--- WHAT YOU WILL DO ---
Render the lines from the line with "Switch to the Card designs step" to the line with "Task: Open the", both included, as a numbered list, leaving out blank lines.
┄┄┄┄┄┄
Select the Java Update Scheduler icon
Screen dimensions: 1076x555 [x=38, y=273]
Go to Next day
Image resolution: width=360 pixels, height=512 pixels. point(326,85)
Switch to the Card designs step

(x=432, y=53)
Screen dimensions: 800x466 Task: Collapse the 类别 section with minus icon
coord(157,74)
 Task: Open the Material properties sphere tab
┄┄┄┄┄┄
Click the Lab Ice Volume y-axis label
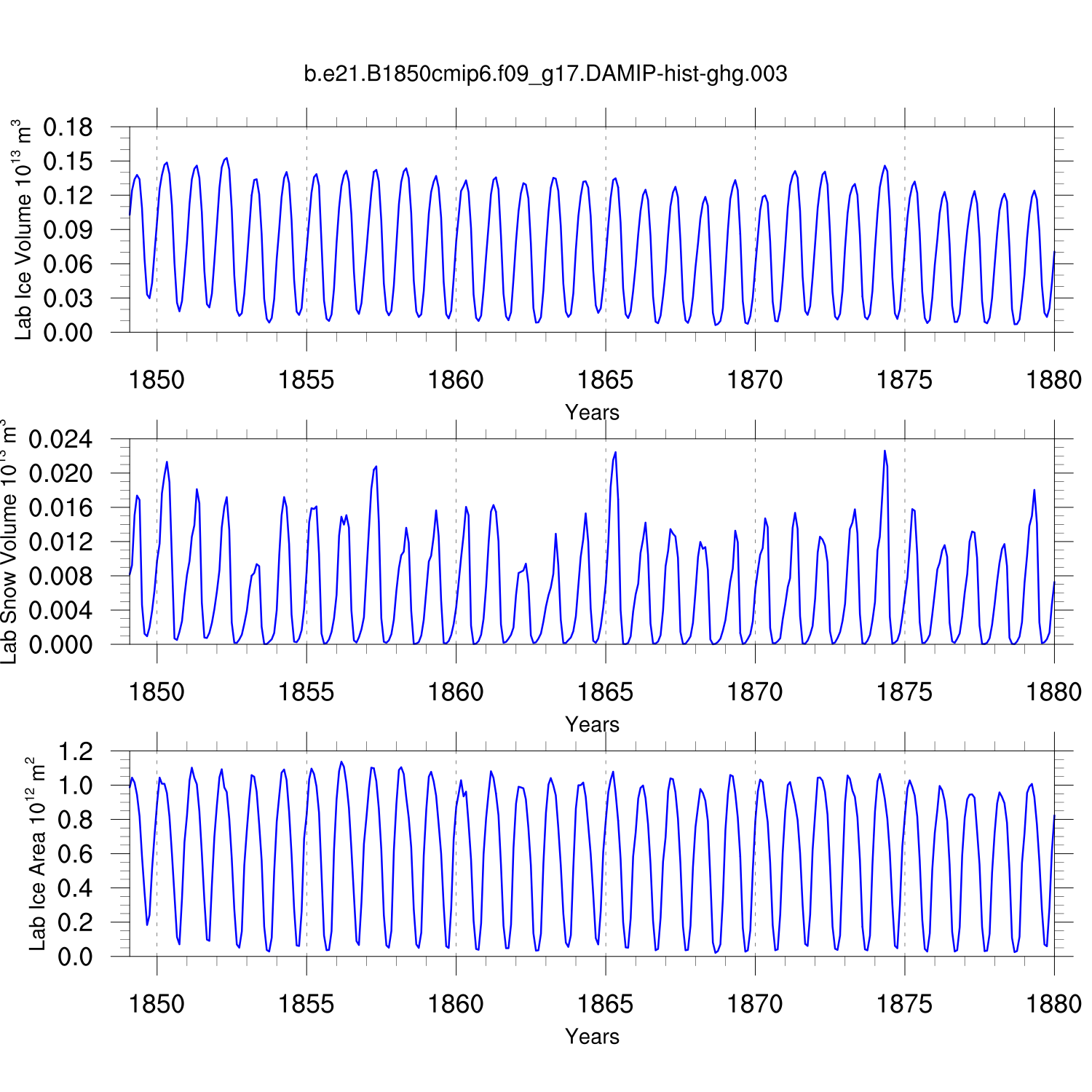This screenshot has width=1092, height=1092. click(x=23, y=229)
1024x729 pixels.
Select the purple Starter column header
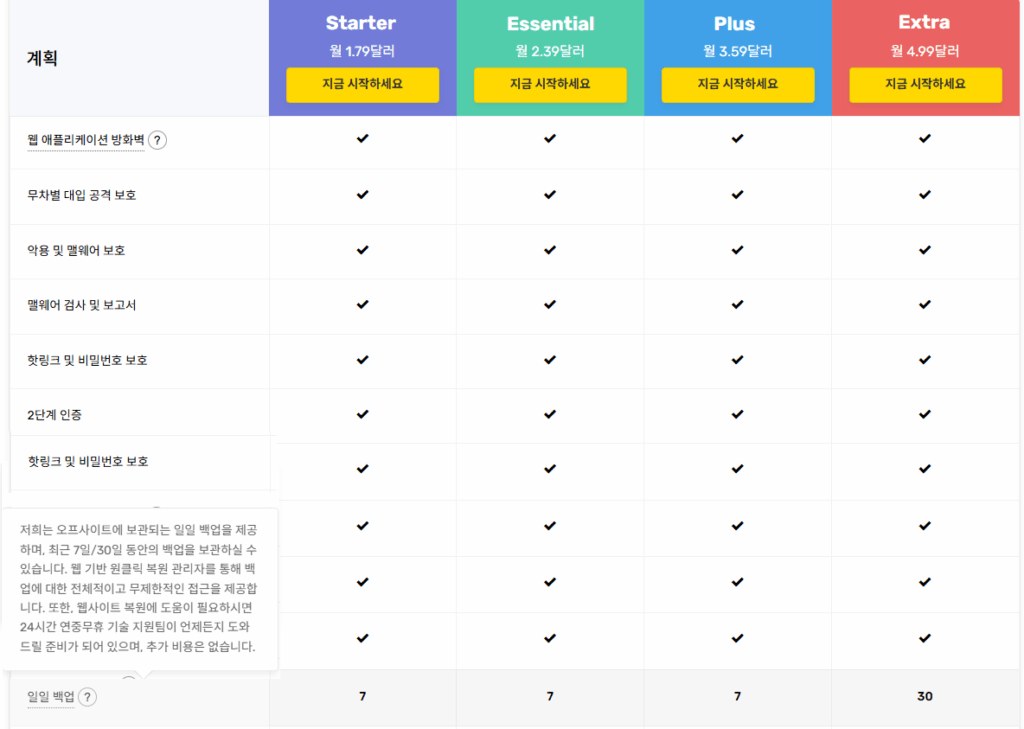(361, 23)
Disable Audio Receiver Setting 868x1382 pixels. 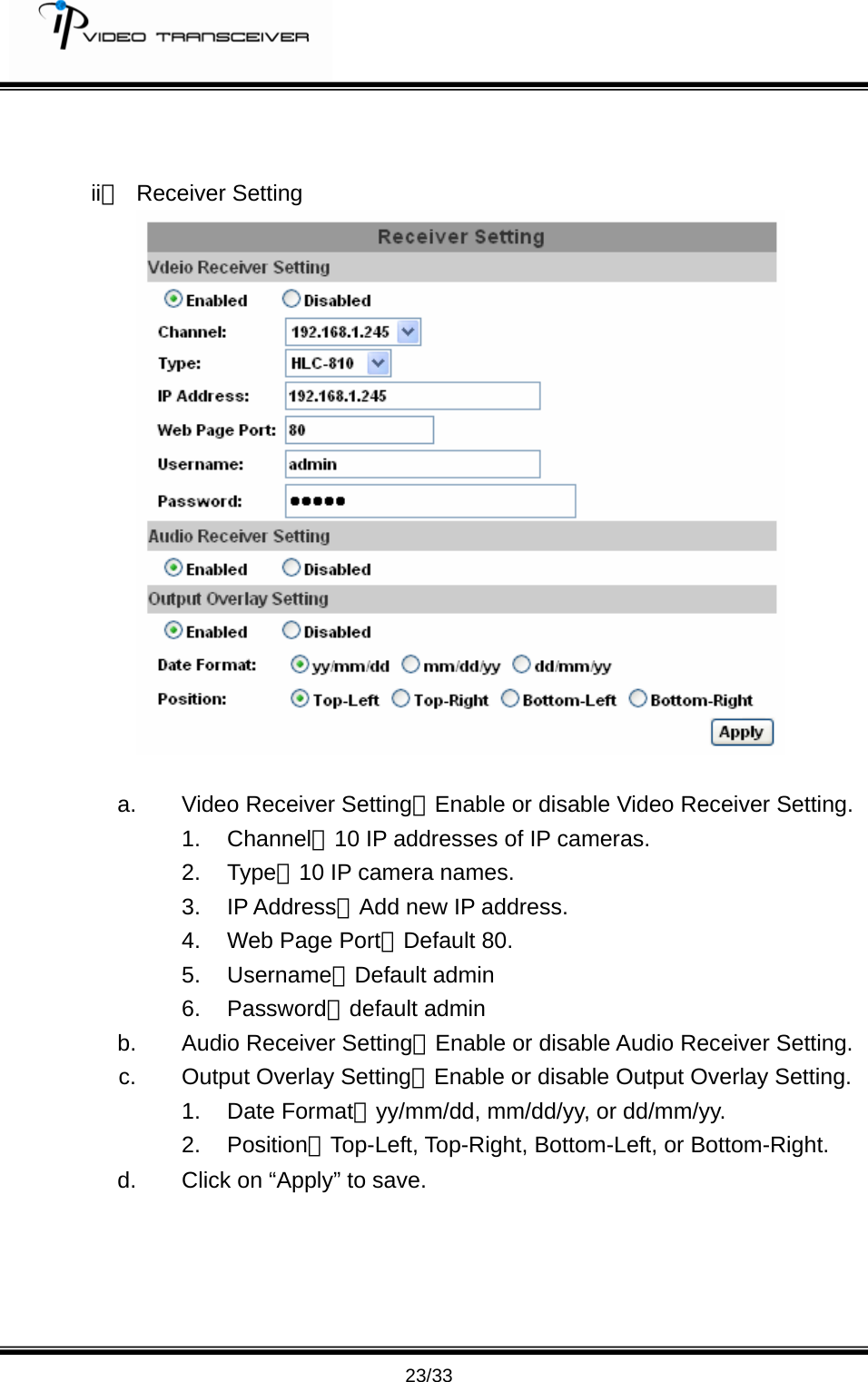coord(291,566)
┄┄┄┄┄┄
--- WRITTEN ANSWER ---
1. Switch to the Card designs step
2. (x=432, y=53)
3. Screen dimensions: 800x466 Task: Collapse the 类别 section with minus icon
4. coord(157,74)
5.  Task: Open the Material properties sphere tab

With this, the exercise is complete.